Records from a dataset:
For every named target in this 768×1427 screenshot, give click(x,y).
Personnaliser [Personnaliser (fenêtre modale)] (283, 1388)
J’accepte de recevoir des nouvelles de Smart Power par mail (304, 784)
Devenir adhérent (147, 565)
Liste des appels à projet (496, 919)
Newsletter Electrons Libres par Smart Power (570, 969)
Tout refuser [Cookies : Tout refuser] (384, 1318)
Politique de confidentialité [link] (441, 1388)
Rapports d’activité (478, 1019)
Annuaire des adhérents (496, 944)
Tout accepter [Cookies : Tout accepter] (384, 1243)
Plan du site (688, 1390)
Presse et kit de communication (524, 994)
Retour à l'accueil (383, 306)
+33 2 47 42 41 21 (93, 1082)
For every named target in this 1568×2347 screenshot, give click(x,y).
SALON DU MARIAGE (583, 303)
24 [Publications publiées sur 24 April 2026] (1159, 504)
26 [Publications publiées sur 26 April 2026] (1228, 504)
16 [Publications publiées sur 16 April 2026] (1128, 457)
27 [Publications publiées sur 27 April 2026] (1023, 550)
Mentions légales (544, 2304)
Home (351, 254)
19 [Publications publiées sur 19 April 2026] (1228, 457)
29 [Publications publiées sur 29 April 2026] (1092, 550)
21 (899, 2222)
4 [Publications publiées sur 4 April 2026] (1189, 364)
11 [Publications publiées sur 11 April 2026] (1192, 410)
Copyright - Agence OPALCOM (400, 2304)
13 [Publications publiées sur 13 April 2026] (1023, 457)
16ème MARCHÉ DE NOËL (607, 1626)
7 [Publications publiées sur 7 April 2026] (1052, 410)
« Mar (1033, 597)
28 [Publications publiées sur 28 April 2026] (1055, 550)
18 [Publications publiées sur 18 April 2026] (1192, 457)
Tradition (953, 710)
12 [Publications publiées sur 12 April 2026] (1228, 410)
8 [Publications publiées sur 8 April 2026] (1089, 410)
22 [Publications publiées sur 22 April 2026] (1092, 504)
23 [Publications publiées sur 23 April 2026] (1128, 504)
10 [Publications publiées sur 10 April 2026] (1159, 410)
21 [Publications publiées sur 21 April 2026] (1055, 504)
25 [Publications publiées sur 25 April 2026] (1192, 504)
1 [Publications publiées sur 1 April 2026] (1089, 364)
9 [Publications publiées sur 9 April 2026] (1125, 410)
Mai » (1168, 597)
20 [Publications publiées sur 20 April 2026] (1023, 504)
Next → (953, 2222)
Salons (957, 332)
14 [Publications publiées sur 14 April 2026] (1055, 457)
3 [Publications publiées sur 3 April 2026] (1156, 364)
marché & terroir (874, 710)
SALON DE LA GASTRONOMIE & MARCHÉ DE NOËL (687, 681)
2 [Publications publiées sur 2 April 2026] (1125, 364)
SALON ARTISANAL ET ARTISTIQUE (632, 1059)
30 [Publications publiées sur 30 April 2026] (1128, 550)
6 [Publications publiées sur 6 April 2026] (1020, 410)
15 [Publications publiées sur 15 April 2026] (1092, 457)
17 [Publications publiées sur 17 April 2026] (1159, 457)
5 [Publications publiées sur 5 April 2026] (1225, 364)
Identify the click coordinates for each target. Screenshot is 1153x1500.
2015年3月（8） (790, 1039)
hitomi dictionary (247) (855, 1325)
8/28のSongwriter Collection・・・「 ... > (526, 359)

WORK REQUIRED:
Copy the data from its first line through the line containing "21 (899, 2222)", both included, keeping every line whole. Only change the coordinates in the answers: multiply each one by 0.7 and round to a whole number, rounding halves up.

REPLY TO THE EXERCISE:
For every named target in this 768×1427 screenshot, give click(x,y).
Personnaliser [Personnaliser (fenêtre modale)] (198, 972)
J’accepte de recevoir des nouvelles de Smart Power par mail (213, 549)
Devenir adhérent (103, 396)
Liste des appels à projet (347, 643)
Newsletter Electrons Libres par Smart Power (399, 678)
Tout refuser [Cookies : Tout refuser] (269, 923)
Politique de confidentialité [link] (309, 972)
Rapports d’activité (335, 713)
Annuaire des adhérents (347, 661)
Tout accepter [Cookies : Tout accepter] (269, 870)
Plan du site (482, 973)
Presse et kit de communication (367, 696)
Retour à l'accueil (268, 214)
+33 2 47 42 41 21 (65, 757)
For every named target in this 1568×2347 screenshot, give click(x,y).
SALON DU MARIAGE (408, 212)
24 [Publications publiées sur 24 April 2026] (811, 353)
26 [Publications publiées sur 26 April 2026] (860, 353)
16 [Publications publiées sur 16 April 2026] (790, 320)
27 [Publications publiées sur 27 April 2026] (716, 385)
Mentions légales (381, 1613)
Home (246, 178)
19 [Publications publiées sur 19 April 2026] (860, 320)
29 [Publications publiées sur 29 April 2026] (764, 385)
21 (629, 1555)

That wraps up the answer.